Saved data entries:

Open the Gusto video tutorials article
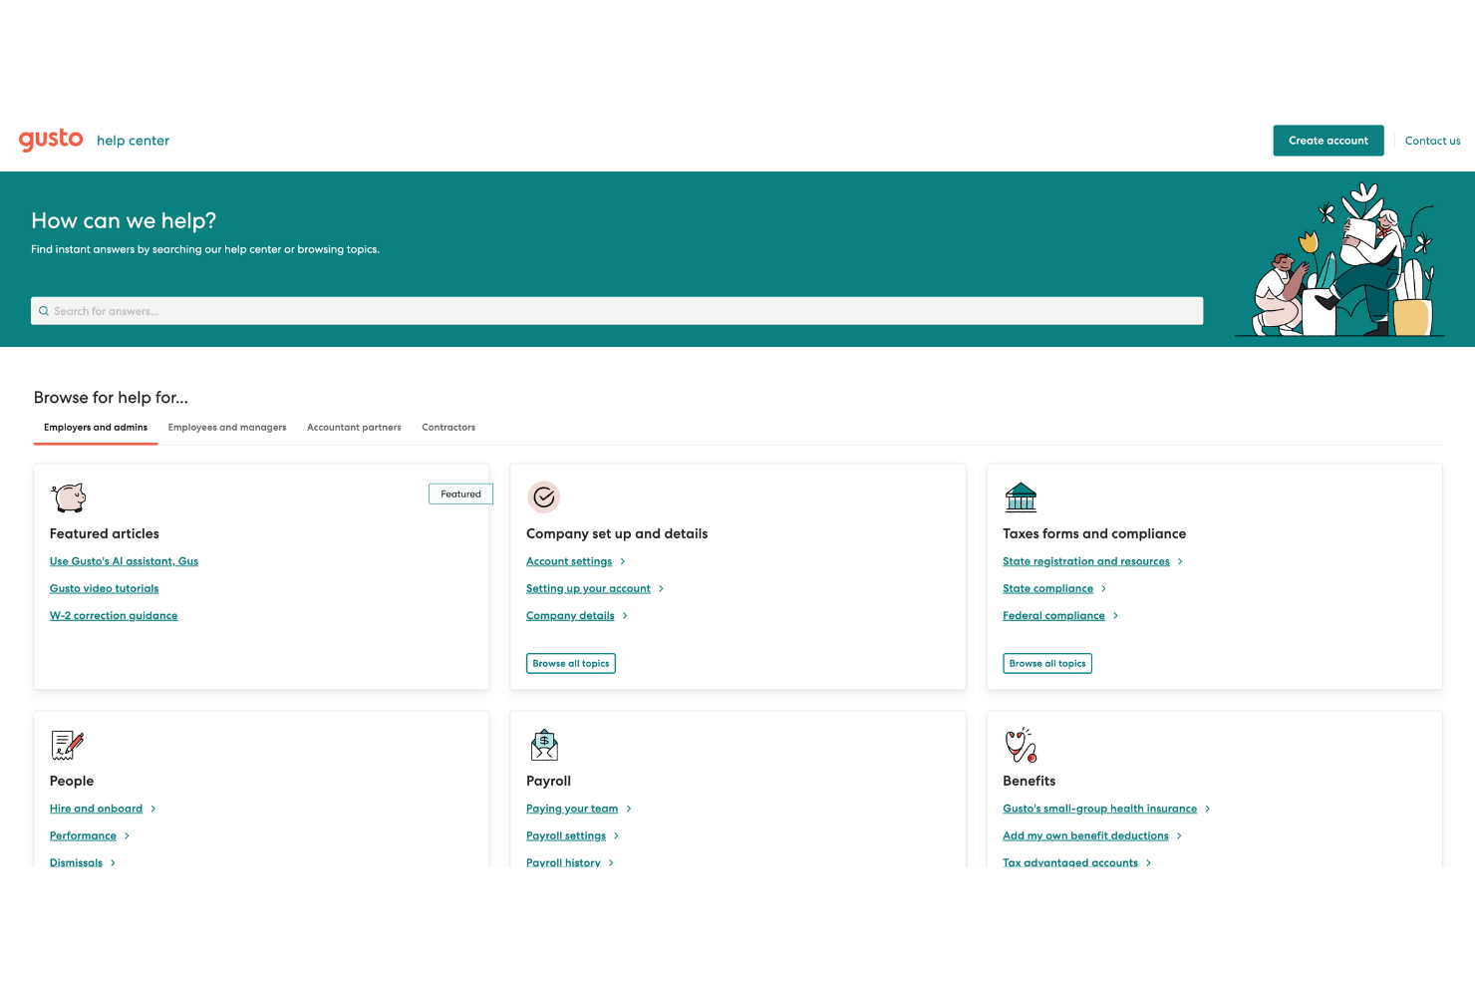Image resolution: width=1475 pixels, height=984 pixels. pos(104,588)
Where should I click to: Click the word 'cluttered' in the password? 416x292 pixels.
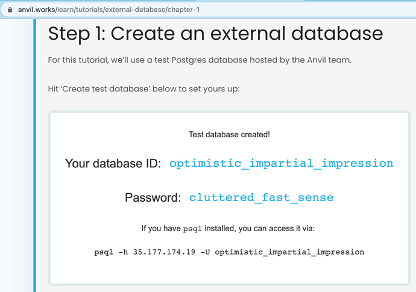pos(221,197)
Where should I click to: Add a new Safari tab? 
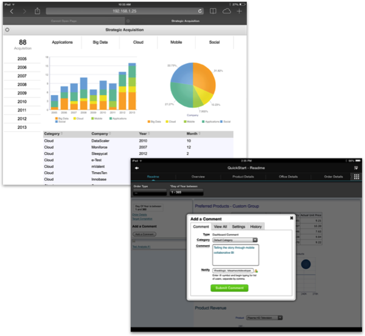[x=239, y=11]
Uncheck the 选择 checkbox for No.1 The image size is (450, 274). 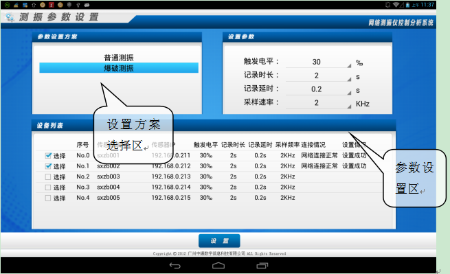click(x=48, y=166)
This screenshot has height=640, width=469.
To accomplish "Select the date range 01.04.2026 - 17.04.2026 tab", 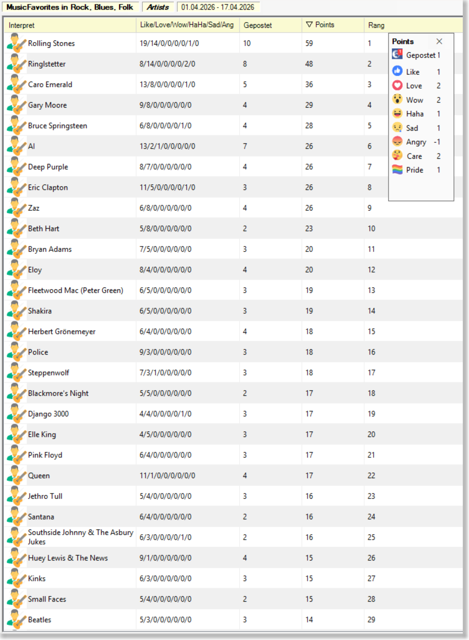I will [x=218, y=7].
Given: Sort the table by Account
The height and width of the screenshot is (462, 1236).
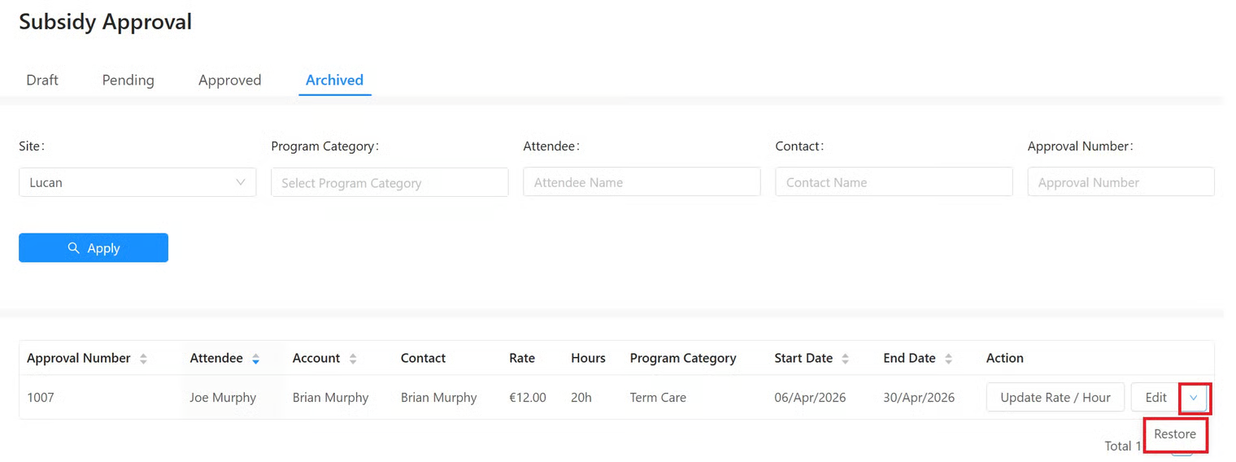Looking at the screenshot, I should 353,359.
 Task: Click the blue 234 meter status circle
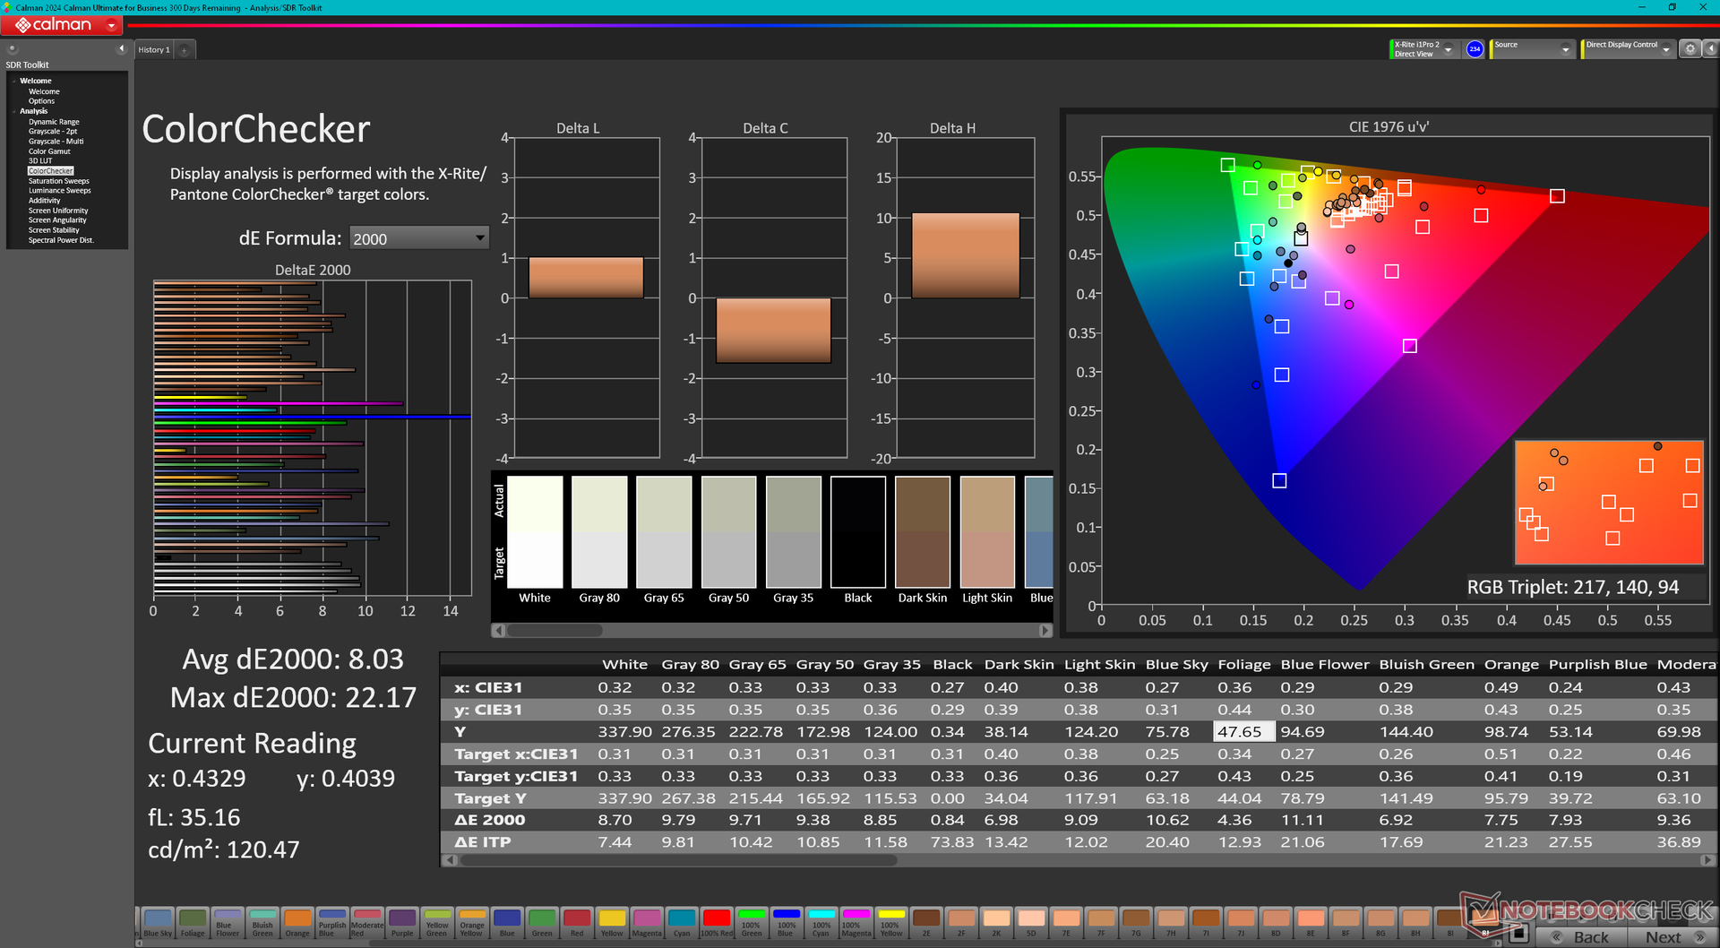(x=1475, y=49)
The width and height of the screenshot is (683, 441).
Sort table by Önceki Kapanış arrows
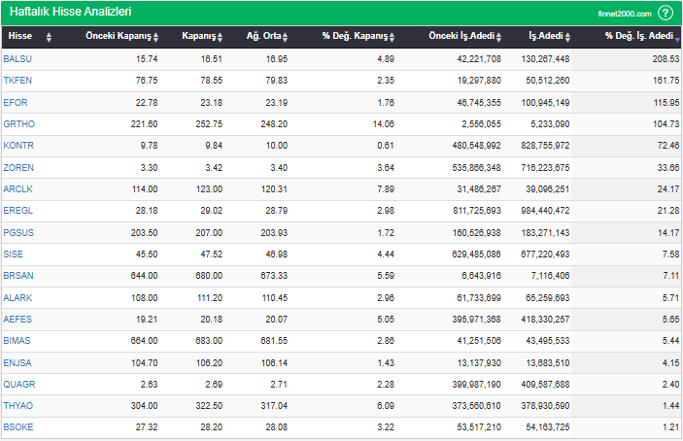coord(154,37)
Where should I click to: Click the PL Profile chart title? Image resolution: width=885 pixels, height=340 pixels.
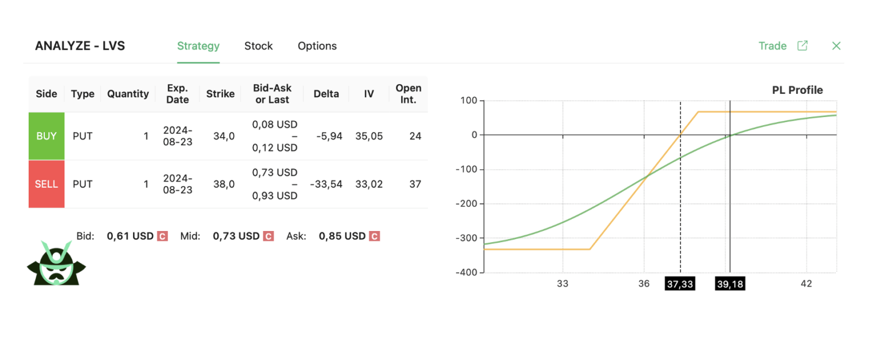click(797, 90)
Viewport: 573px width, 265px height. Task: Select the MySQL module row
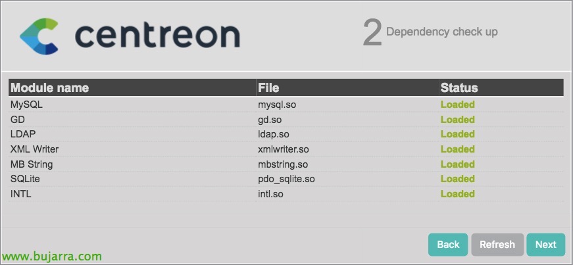click(x=286, y=105)
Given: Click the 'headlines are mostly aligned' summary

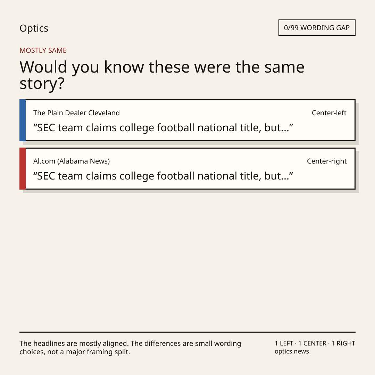Looking at the screenshot, I should pos(130,348).
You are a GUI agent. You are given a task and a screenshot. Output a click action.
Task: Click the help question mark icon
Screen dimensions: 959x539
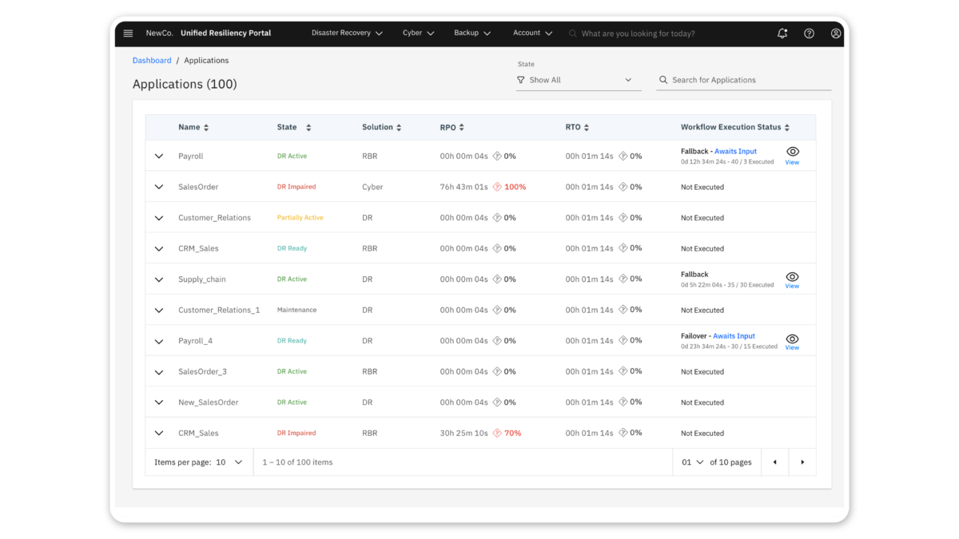point(809,34)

Directions for this task:
With the pictures left out, copy exactly the lines from the one containing "Task: Click the help question mark icon" through the final line of the records above, both included.

Task response:
Task: Click the help question mark icon
Screen dimensions: 959x539
point(809,34)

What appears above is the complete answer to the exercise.